Andreas, wie digital ist denn das politische Mindset in Deutschland?

Andreas Rathgeb: Ich glaube, mit dieser 1994-Story kann man in Deutschland nicht dienen. Also mir wäre es nicht bewusst in der Art und Weise. Aber wir sehen tatsächlich in allen Parteien Akteure, die sich massiv für die Digitalisierung des Landes ihrer jeweiligen Kommunen und Bundesländer einsetzen. Und das zeigt sich speziell auch an einzelnen Personen, Leuchtfiguren. Ich will da gar keine Namen nennen, aber jede Partei hat solche Leuchtfiguren hervorgebracht. Vorbilder, die dieses Leadership dann auch gezeigt haben. Es ist im Politischen ein bisschen anders wie beim Führen eines Unternehmens, aber umso wichtiger, weil das Mitnehmen der Breite der Gesellschaft, aller in der Gesellschaft, eben eine politische Herausforderung ist. Und die wurde angepackt und die wird angepackt. Im Konkreten geht es dann auch darum, einzelne Erfolgsgeschichten zu produzieren. Die einzelnen Erfolgsgeschichten sehen wir. Das sind dann positive Geschichten. Und diese positiven Geschichten zu erzählen, auch über Medien hinweg, das ist wiederum eine Herausforderung. Da wirken wir als CGI auch mit. Das sehe ich auch als meine Rolle dabei, eben positive Beispiele zu zeigen und das Interagieren auch zu ermöglichen.

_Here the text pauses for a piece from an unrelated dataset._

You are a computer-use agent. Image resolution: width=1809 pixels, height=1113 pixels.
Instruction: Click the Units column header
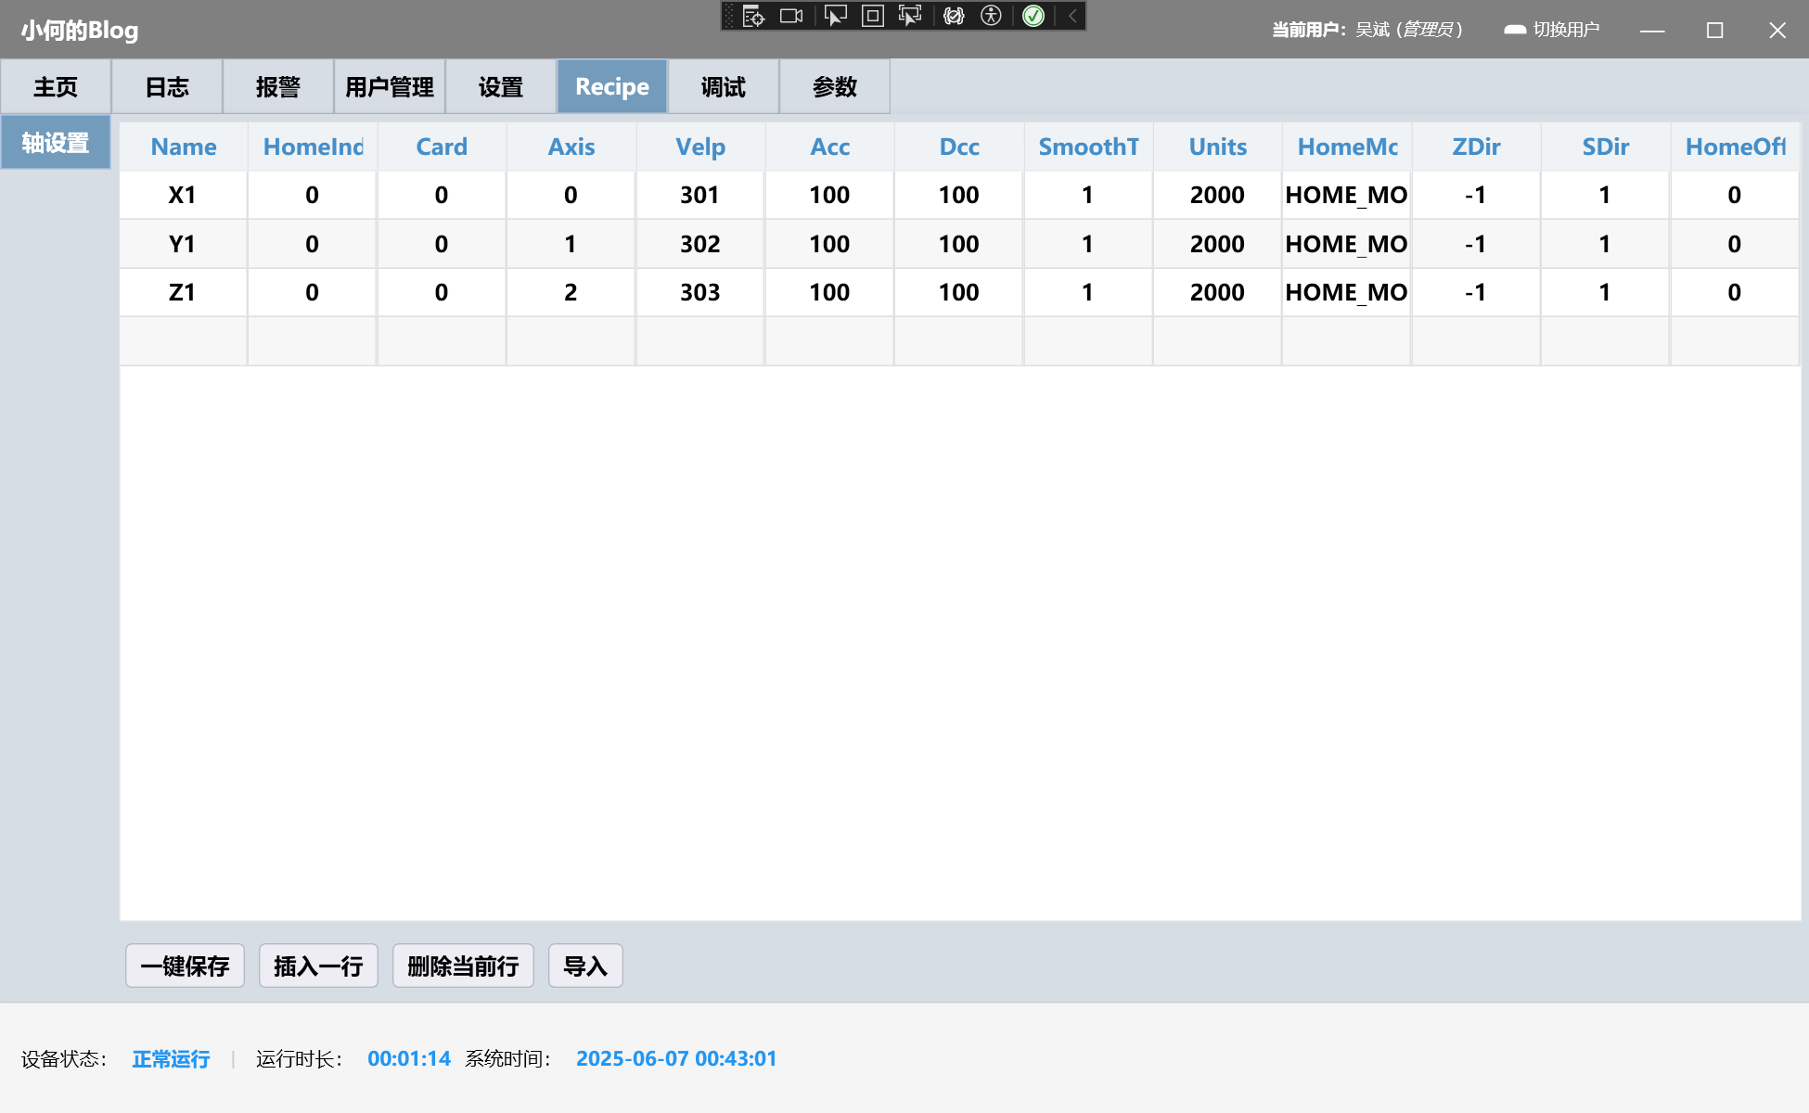[1217, 147]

Tobias, Du hast fünf Jahre die Entwicklung Estlands zu einer digitalen Nation miterlebt und zum Teil sogar auch mitgestaltet. Da haben wir in den vergangenen Folgen auch eine ganze Menge gehört. Was waren hier aus deiner Sicht entscheidende Momente in der estnischen Politik?

Tobias Koch: Da muss ich ein bisschen weiter zurückgehen als die fünf Jahre. Das geht über meinen Zeithorizont hier in Estland ein bisschen hinaus. Also ich hatte ein Dokument ja schon erwähnt, was, glaube ich, so ein wichtiger Schlüsselpunkt war, dass man sich 1994 darauf geeinigt hatte, eine Informationsgesellschaft zu werden. Die nächsten Entwicklungsschritte, die man hervorheben muss, sind letztendlich, dass es ein Pilotprojekt dieser X-Road gab. Niemand wusste Ende der 90er und Anfang der 2000er, was das genau wird. Aber man hat mit der Wissenschaft sehr eng zusammengearbeitet und herausgearbeitet, was so eine Peer-to-Peer-Datenaustauschplattform können müsste und hat das dann auch sehr schnell in die Tat umgesetzt. Also das ist ein Schlüsselschritt. Dann natürlich ebenfalls die Einführung der elektronischen Identität. Das war 2002 und da ist es unheimlich wichtig zu betonen, dass es da nicht nur eine öffentliche Initiative war, sondern dass man da sehr stark mit der Privatwirtschaft zusammengearbeitet hat. Die Banken waren tatsächlich eher die, die gesagt haben: Macht mal so was, wir brauchen eine sichere Authentifizierung für unsere Kunden im Internet. Wir wollen das nicht alles selber machen, sondern wir brauchen einen Standard. Und da hat man sich eben mit der Bankenwirtschaft und Telekommunikationswirtschaft zusammengeschlossen und das ist auch bis heute ein ähnliches Konsortium, sodass diese elektronische Identität eingeführt wurde und da ihren Anfang gefunden hat.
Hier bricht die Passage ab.